This meant that truth and science became synonymous and that truth could be arrived at only through third-person observation by individuals or by instruments observed by individuals.

We can see more clearly now that the traditional distinction between moral and natural philosophy was essentially a distinction between objective and subjective perception extrasomatic and intrasomatic observation. Intrasomatic observation-no matter how clear, replicative, and demonstrable-could never be accepted as true, simply because it was not public.

This is astonishing when we reflect that a million individuals could clearly demonstrate within themselves identical experiences that were replicative and predictable, and yet these millions of experiences could not be “true,” because they were somatic and subjective, rather than extrasomatic and objective. For science, nothing in human experience was true, nor was it capable of being true.

Obviously, then, the twentieth-century identification of truth with science was an extraordinary denial of the reality of individual human experience. Reality is “out there,” and not within the experience of the only individual who can observe what is out there-namely, the human individual observer.

This curious event came about because of the desire to free human inquiry from the authoritarianism of religion and the “truth” that religion claimed could- only come from subjective revelation. Religion was rightly seen as the abuse of the authority of subjective experience and the use of untested “truths” to buttress the injustices of corrupt social and political institutions, that is, church and crown.
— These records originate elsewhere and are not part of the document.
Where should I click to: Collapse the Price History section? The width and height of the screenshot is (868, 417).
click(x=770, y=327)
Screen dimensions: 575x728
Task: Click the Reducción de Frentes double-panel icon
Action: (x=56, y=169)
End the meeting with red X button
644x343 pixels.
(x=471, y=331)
But, during the last decades of the twentieth century, we are placed in the position of reevaluating the nature of this equation of truth and thirdperson observation, just as we can reevaluate the disappearance of both natural and moral philosophy.

Two things have occurred during the evolution of twentieth-century science to provoke this reevaluation: (1) The discovery in physics that unequivalent truth statements are not possible by the public methods of science (this is due not only to the Principle of Indeterminacy, but also to the general viewpoint of Quantum Mechanics that no phenomenon is isolated in space time, but that it is, rather, a partial instance of the world phenomenon, that is, waves vs. particles); and (2) the discovery in somatics that within the context of individual human experience there is not only a sensory observation of one's process, but also the constant adaptational event of organizing one's process (the human is seen as equally doer and actor as well as sensor and knower).

The former occurrence reopens the field of natural philosophy with a metaphysics that is literally invited by the physics of cosmology; that is, the “anthropic principle” is an immanent metaphysics.

The latter occurrence is invited by the discovery that human individuals can demonstrably change their own physiological process, demonstrating that the “body” (a third-person concept) is insufficient to account for its own self-transformation by the presumably unreal, nonpublic phenomenon of conscious intention.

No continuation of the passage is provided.